§ **Exercise requirements**
Every line from the top of the records below through the one containing "Share (306, 120)" must be copied exactly, and the pictures must not be.

§ **Material supplied**
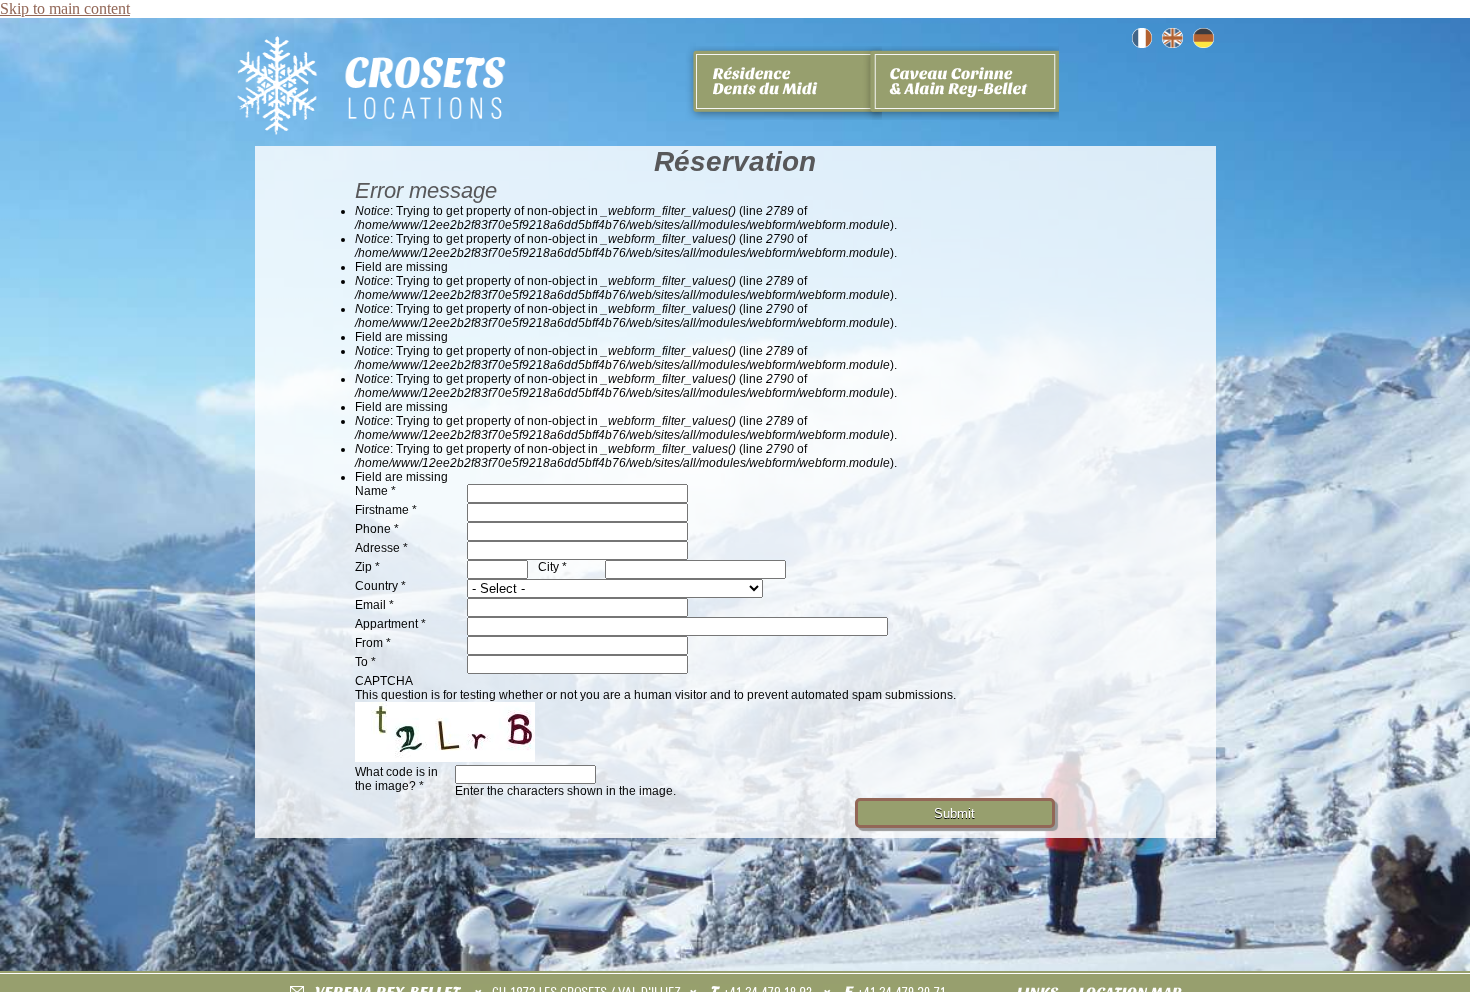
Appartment (390, 624)
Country (380, 586)
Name (375, 491)
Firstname (386, 510)
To (365, 662)
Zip (367, 567)
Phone (377, 529)
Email (374, 605)
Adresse (381, 548)
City (552, 567)
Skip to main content (65, 8)
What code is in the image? (396, 779)
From (373, 643)
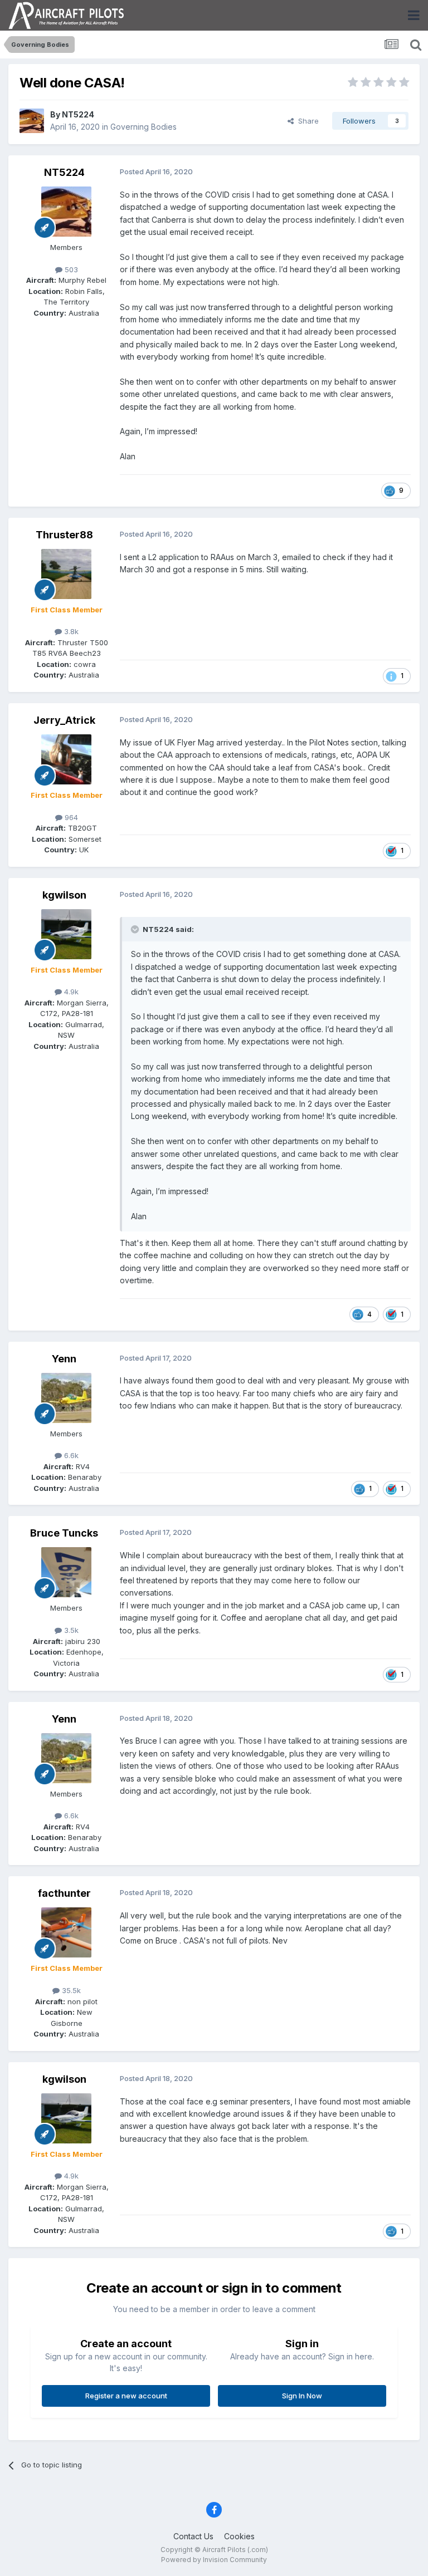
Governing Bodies (143, 126)
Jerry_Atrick (64, 720)
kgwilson (64, 895)
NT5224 (78, 114)
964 (70, 817)
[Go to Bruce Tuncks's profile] (66, 1572)
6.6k (70, 1455)
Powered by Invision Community (214, 2559)
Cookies (239, 2536)
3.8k (70, 631)
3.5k (70, 1630)
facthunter (64, 1893)
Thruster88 (64, 535)
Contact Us (193, 2536)
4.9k (70, 991)
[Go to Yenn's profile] (66, 1398)
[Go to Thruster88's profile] (66, 574)
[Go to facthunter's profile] (66, 1932)
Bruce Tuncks (64, 1533)
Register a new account (126, 2395)
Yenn (64, 1359)
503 (70, 269)
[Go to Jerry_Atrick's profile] (66, 759)
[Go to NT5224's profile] (32, 121)
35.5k (70, 1990)
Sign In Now (302, 2395)
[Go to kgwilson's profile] (66, 934)
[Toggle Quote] (136, 929)
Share (306, 120)
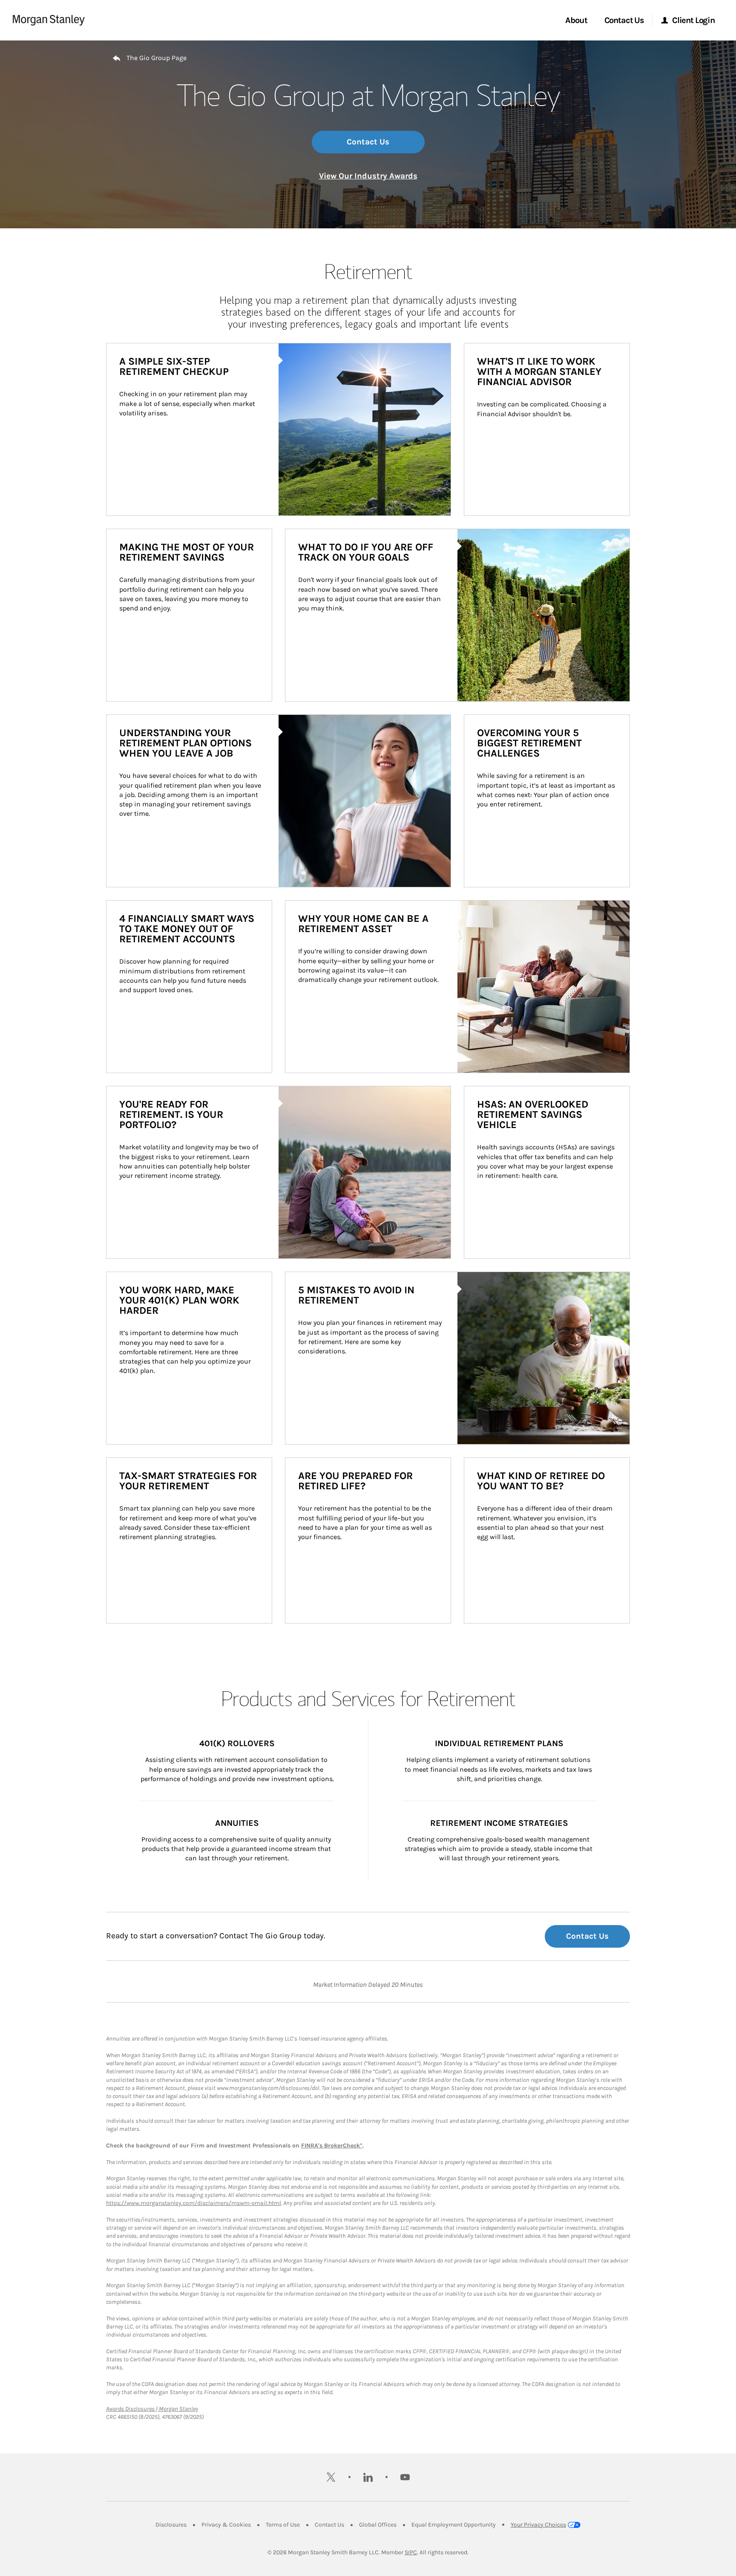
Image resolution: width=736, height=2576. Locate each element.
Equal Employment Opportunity (453, 2524)
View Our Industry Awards (368, 176)
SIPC (411, 2552)
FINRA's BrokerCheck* (331, 2145)
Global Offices (378, 2524)
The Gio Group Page (156, 58)
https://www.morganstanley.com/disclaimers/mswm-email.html (193, 2203)
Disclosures (171, 2524)
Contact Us (368, 142)
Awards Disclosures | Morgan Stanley (152, 2408)
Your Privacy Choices (538, 2524)
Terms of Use (283, 2524)
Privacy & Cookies (226, 2524)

§ **Answer for this exercise**
Appartment (390, 624)
Country (380, 586)
Name (375, 491)
Firstname (386, 510)
To (365, 662)
Zip (367, 567)
Phone (377, 529)
Email (374, 605)
Adresse (381, 548)
City (552, 567)
Skip to main content (65, 8)
What code is in the image? (396, 779)
From (373, 643)
Governing Bodies (143, 126)
Jerry_Atrick (64, 720)
kgwilson (64, 895)
NT5224 (78, 114)
964 (70, 817)
[Go to Bruce Tuncks's profile] (66, 1572)
6.6k (70, 1455)
Powered by Invision Community (214, 2559)
Cookies (239, 2536)
3.8k (70, 631)
3.5k (70, 1630)
facthunter (64, 1893)
Thruster88 (64, 535)
Contact Us (193, 2536)
4.9k (70, 991)
[Go to Yenn's profile] (66, 1398)
[Go to Thruster88's profile] (66, 574)
[Go to facthunter's profile] (66, 1932)
Bruce Tuncks (64, 1533)
Register a new account (126, 2395)
Yenn (64, 1359)
503 (70, 269)
[Go to Jerry_Atrick's profile] (66, 759)
[Go to NT5224's profile] (32, 121)
35.5k (70, 1990)
Sign In Now (302, 2395)
[Go to kgwilson's profile] (66, 934)
[Toggle Quote] (136, 929)
Share (306, 120)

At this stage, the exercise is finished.